A workhorse for the oil industry, the Super Puma has been in operation since the 1970s. There are 800 in operation worldwide.
Some operators including CHC Helicopter, the owner of the crashed helicopter, said they were keeping Super Pumas grounded. Search-and-rescue operations were not affected.
CHC said there had been no emergency calls from pilots before the crash and confirmed reports that the same helicopter had returned to base twice last week due to a warning light.
After two parts were changed on successive days, the warning disappeared and the aircraft did six commercial flights on the eve of the crash without incident, CHC said, adding neither part was connected to the gearbox or rotor.
Norway said cockpit voice and data recordings had been successfully downloaded and sent for analysis.
Amateur video showed all five rotor blades, still apparently connected to their rotor head, spinning towards the ground after parting from the helicopter. Such accidents are extremely rare.

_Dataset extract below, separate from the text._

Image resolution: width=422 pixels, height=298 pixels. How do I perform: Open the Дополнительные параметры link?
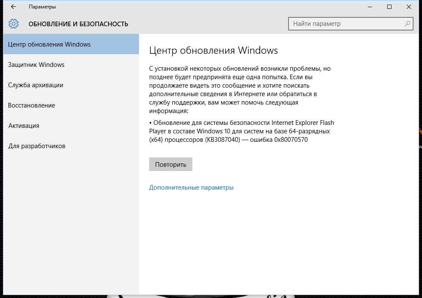(191, 188)
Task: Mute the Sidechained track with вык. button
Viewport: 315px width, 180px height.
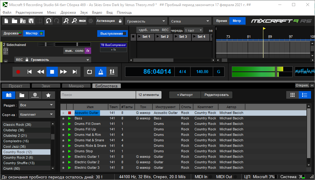Action: [x=69, y=51]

The last such disaster involved an earlier version of Super Puma off Aberdeen in 2009, in which 16 people died.
Oil companies and helicopter firms moved to rejig operations using Sikorsky (UTX.N) helicopters. But disruption has been tempered by a recent drop in activity driven by low oil prices.
According to Norways’s oil safety regulator, offshore helicopter traffic fell 11.9 percent between 2014 and 2015.
“We must always do everything we can so that people can feel safe going to work,” Statoil (STL.OL) Chief Executive Eldar Saetre said after visiting Gullfaks B oil platform, where the 11 workers who died had boarded the helicopter.
The version of Super Puma which crashed, the H225, has been in use since 2004. There are 179 in service, including 40 in the North Sea.
Bristow Group (BRS.N) said it was grounding 20 Super Pumas in Europe and Australia, sending its shares lower in New York.